The second variety is restricted to South America and has not been dispersed outside that region (Fig. 2). Those plants were first discovered in Brazil, grown in the botanical garden in Bonn (horto botanico Bonoiensi), and called Ipomoea fulva by Giuseppe Bertolini in 1838. Then George Gardner found them in Rio de Janeiro and called them I. nigricans in 1842. Meisner, studying the family for Martius's Flora Brasiliensis, did not think that the climbers should be given specific rank and called them I. dissecta var. edentata in 1869. Meisner (1869) was obviously confused by this problem, because he also named them I. maximiliani in spite of their having two previous epithets at species rank. It was not until O'Donell (1941) examined the genus that the variety was moved to M. dissecta var. edentata.

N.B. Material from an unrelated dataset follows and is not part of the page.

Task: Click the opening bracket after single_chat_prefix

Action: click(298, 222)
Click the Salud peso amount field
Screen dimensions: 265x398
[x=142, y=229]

While there are clear similarities between these two variations, corollas are completely white in M. dissecta var. edentata but white with a reddish-purplish center in M. dissecta var. dissecta. Moreover, the sepals average longer (20–35 mm.) in var. edentata than in var. dissecta (18–25 mm.). Leaf lobes in var. dissecta are toothed while those in var. edentata are mostly entire.

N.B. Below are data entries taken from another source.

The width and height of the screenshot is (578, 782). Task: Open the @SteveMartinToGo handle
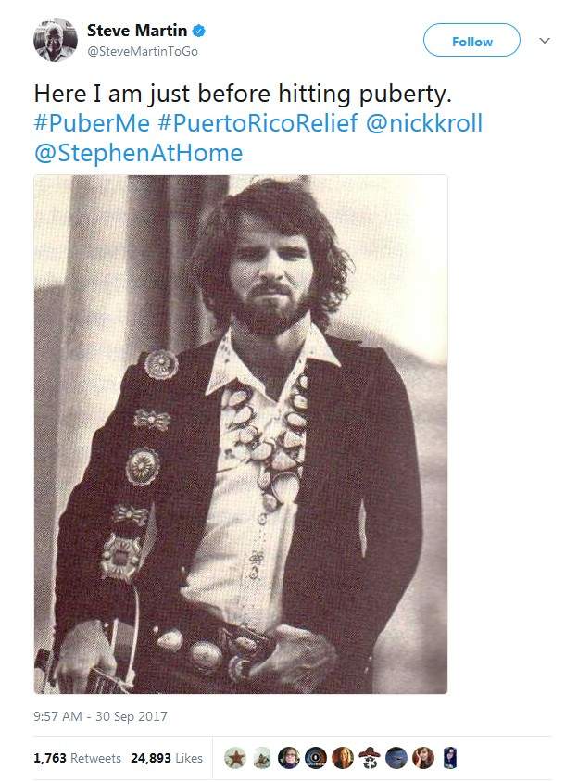[143, 51]
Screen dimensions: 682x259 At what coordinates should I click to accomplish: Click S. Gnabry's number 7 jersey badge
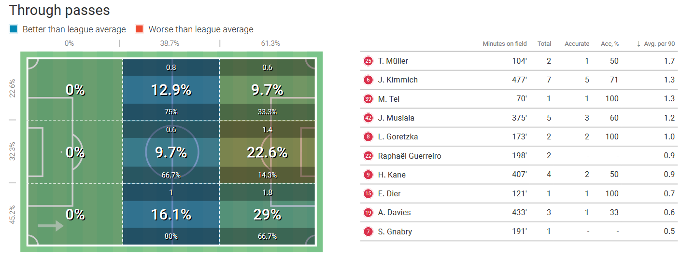(x=369, y=232)
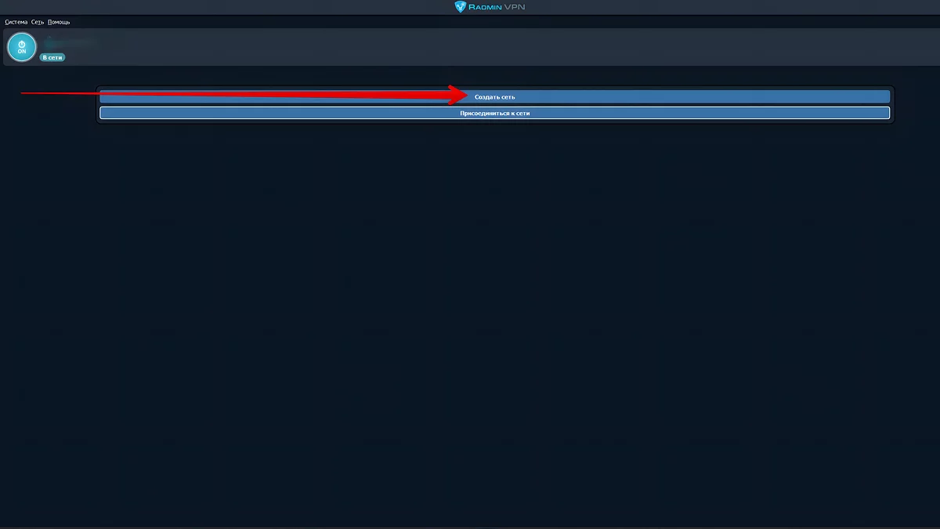Screen dimensions: 940x529
Task: Click the power symbol inside the ON circle
Action: pyautogui.click(x=22, y=43)
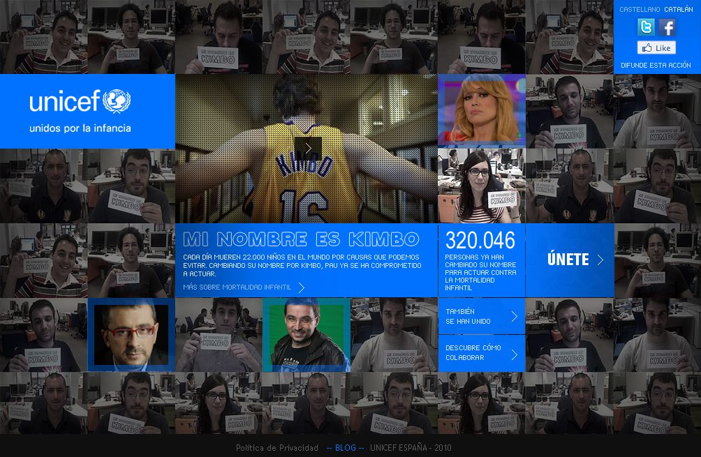Image resolution: width=701 pixels, height=457 pixels.
Task: Open Descubre cómo colaborar section
Action: point(473,353)

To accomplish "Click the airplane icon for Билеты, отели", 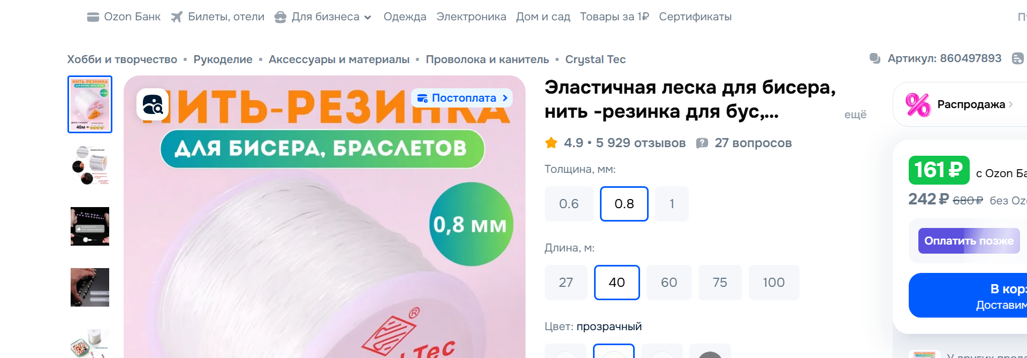I will pyautogui.click(x=177, y=17).
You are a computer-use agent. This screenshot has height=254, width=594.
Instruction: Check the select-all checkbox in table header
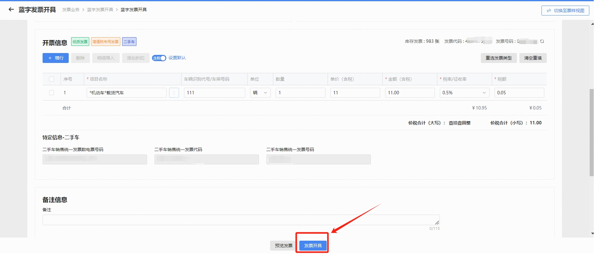(52, 79)

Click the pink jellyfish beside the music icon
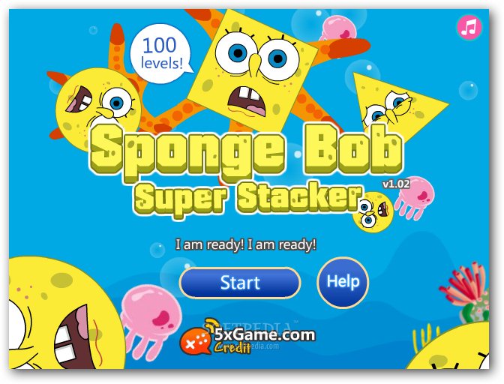point(338,29)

Arenas (2003) found only some of the Tobas using the plants, and although the Wichí formerly used them assiduously, only those in more remote villages still do. Roots are cut up if large, but left intact if small. The roots are put in a pot and boiled, or sometimes they are baked in ashes. Cooked roots are eaten with abundant oil as a dressing. Arenas thought that they tasted a little like the batata (Ipomoea batatas), although they tended to be insipid. Formerly they were taken entirely from wild places, but a few individuals now cultivate them in their home gardens. This is an important food only during the winter drought period.
Summary and Discussion
Merremia dissecta was discovered in the 1700s at nearly the same time in Florida, the Caribbean, and Mexico. Subsequently, the species was divided into two varieties, M. dissecta var. dissecta (Caribbean region) and M. dissecta var. edentata (South America, south of the Amazon River). Common names, ethnobotany, history, and distributions indicate that this species has been used by humans for multiple purposes. Variety dissecta was moved around the world by the 1800s, although the South American var. edentata has not been transported outside its native range. People moved var. dissecta because it is considered a condiment, medicine, and an ornamental climber. These various uses date from at least the 1800s. While the species has a venerable history of human association and use beyond being cultivated simply as an ornamental, it has not received wide acknowledgment for its various uses. Even in horticultural literature, the species has been slighted. Merremia dissecta deserves wider recognition and more study, particularly because of its association with an almond flavor, use to enhance food taste, and in medicines.
Specimens were examined at A, ARIZ, ASU, C, COL, DBG, DUKE, F, FTG-FAU, GH, IAN, INPA, K, L, MEXU, MG, MO, MSU, NY, P, PDA, RAW, S, U, UC, US, and VEN. Distributions are based on specimens and literature reports. I thank curators for access to specimens and loans. Pastor Arenas (Toba, Wichí) pointed out to me the roots being used as food, and Alejandro Velasco Levy (Spanish) and Richard Moyroud (French) graciously helped with translating names. Mary Stiffler (Missouri Botanical Garden Library) kindly provided old literature. Richard Carter (VSC), Nancy Coile (Florida Department of Agriculture, retired), Philip D. Jenkins (ARIZ), and Rosangela Simão-Bianchini (SP) provided data on the plants.